[Exercise materials — start]

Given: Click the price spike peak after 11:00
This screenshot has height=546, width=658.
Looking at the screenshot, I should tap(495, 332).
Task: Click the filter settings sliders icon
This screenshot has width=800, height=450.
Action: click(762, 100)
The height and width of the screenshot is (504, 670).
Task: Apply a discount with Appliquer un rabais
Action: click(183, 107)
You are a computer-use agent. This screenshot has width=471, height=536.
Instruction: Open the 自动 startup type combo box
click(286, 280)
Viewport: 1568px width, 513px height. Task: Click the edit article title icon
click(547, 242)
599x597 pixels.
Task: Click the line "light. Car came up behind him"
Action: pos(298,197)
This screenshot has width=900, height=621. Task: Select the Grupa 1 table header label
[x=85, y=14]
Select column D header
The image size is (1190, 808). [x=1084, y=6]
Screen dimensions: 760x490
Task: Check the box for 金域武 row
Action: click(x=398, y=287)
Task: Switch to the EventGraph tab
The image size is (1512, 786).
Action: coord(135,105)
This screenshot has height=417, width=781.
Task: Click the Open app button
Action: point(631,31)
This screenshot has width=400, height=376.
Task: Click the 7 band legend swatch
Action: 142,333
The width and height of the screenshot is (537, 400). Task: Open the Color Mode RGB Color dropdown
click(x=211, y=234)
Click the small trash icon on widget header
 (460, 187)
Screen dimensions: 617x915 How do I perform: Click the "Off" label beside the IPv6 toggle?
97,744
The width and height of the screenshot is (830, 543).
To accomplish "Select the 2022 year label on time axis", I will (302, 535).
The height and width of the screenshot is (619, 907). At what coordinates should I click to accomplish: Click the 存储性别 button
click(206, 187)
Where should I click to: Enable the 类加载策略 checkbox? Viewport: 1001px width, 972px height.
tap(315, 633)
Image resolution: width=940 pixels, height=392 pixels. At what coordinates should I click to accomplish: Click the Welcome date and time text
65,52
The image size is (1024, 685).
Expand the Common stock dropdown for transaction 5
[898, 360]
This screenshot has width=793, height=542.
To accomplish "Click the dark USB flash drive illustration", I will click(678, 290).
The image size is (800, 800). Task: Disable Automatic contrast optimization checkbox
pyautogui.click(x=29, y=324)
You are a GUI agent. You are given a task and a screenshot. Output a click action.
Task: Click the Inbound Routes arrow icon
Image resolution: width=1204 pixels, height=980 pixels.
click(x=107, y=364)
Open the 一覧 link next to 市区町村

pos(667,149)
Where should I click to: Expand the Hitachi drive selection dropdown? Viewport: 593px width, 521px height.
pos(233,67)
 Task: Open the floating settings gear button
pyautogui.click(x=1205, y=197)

[Exercise materials — finish]

The problem
Identify every line above with the string "will" in it. Copy those lines.

Worked solution
To accomplish "Select the 2022 year label on time axis", I will (302, 535).
To accomplish "Click the dark USB flash drive illustration", I will click(678, 290).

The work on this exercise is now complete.